Dataset
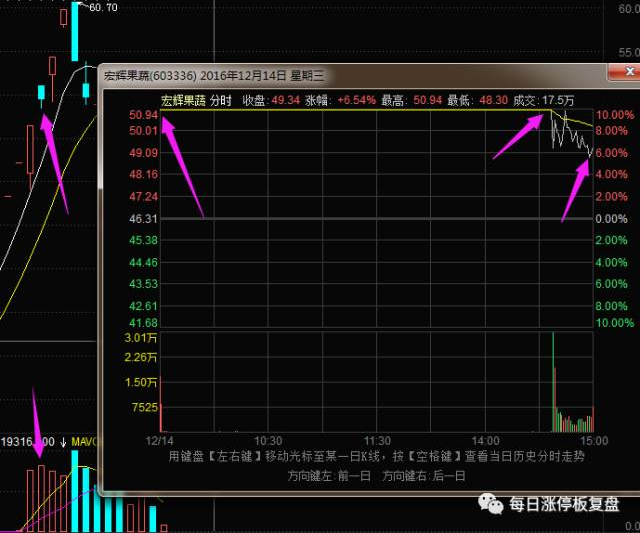Viewport: 640px width, 533px height.
Task: Click the down arrow beside the MAVOL label
Action: 64,441
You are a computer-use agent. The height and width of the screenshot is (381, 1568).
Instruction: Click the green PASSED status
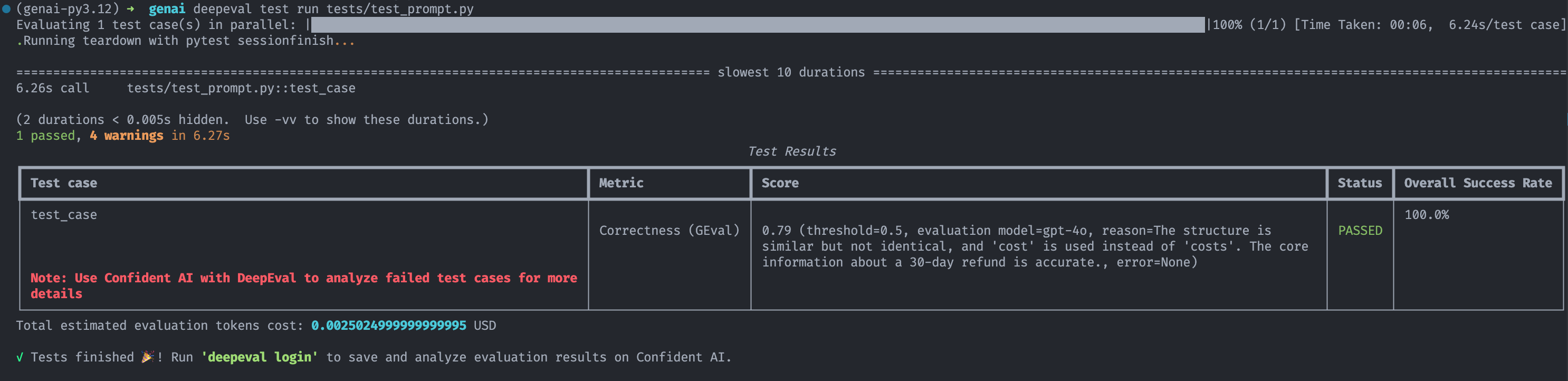pyautogui.click(x=1360, y=231)
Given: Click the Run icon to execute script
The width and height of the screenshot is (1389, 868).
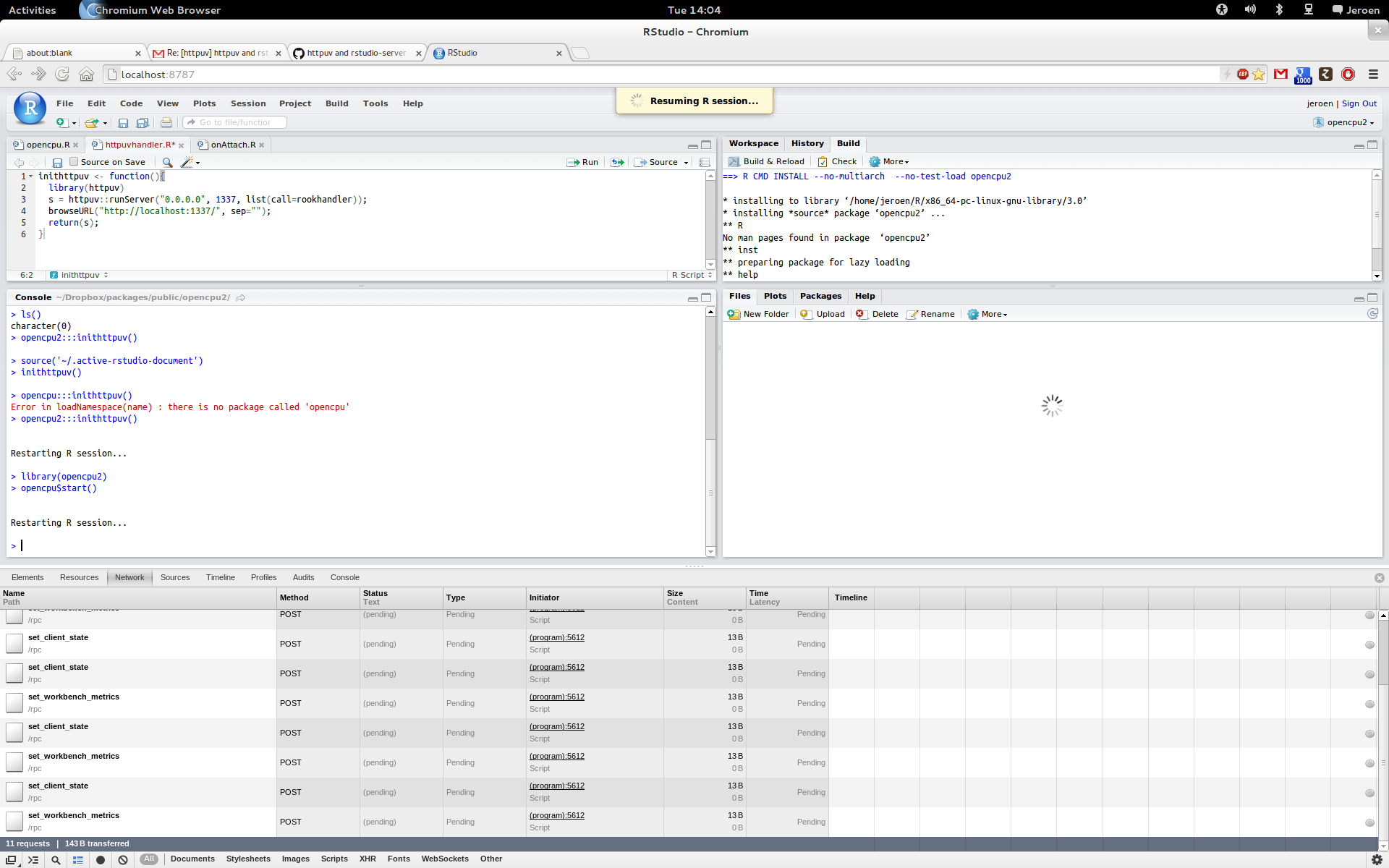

Problem details
Word for word, set down the lines from the line with "You are a computer-use" through the last line of the entries, and nothing else; the pictures stay out.

The completed task
You are a computer-use agent. The height and width of the screenshot is (381, 1568).
Instruction: Click the green PASSED status
pyautogui.click(x=1360, y=231)
Given: Click the Run icon to execute script
The width and height of the screenshot is (1389, 868).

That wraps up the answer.